Wylie Wagg’s Five to Thrive campaign uses a similar method of selling bags pre-filled with pet supplies, and Clark recognizes the benefits of hosting holiday donation drives, in addition to other fundraisers and charity partnerships. “[Promoting ] Five to Thrive during the last 12 days of the season…has been tremendously well received, and has driven repeat and referral traffic into our stores,” he says.

When certain merchandise will not move off the shelf, many retailers will store away leftover stock, saving it for the following year. However, after marking down holiday merchandise starting in mid-December, Miller finds a generous purpose for her holiday overstock. Any unsold items that remain in the store on December 31 are donated to the shelter partners of Treats Unleashed.   

Despite the emphasis on successful sales, December is still supposed to be an exciting time of year, filled with merriment. Retailers want to provide a worry-free customer experience by promoting a festive atmosphere that speaks to the season.

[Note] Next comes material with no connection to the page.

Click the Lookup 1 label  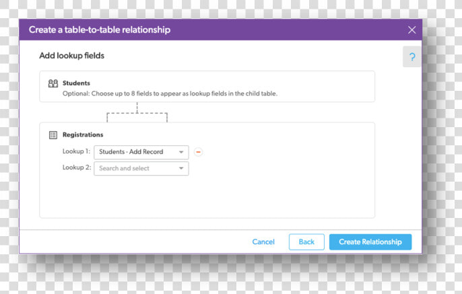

For Kriser’s, creating this atmosphere means reminding store staff to get in the spirit as well. “We get them hyped up for the season,” he says. “It’s a busy time and a fun time. We remind them to have fun with it.” In addition to helping customers shop for the perfect pet present, Kriser’s also provides gift-wrapping, pictures with Santa and pet portraits.

Moss embraces the season’s cheer by transforming his store into a pet holiday wonderland. “We bring in cookies for the dogs: Santa, snowflakes and blue stars. I take down all the dog toys and put up Christmas toys and include a Hanukkah section,” he says. “We hang holiday decorations from the ceiling; it gets very festive in here.”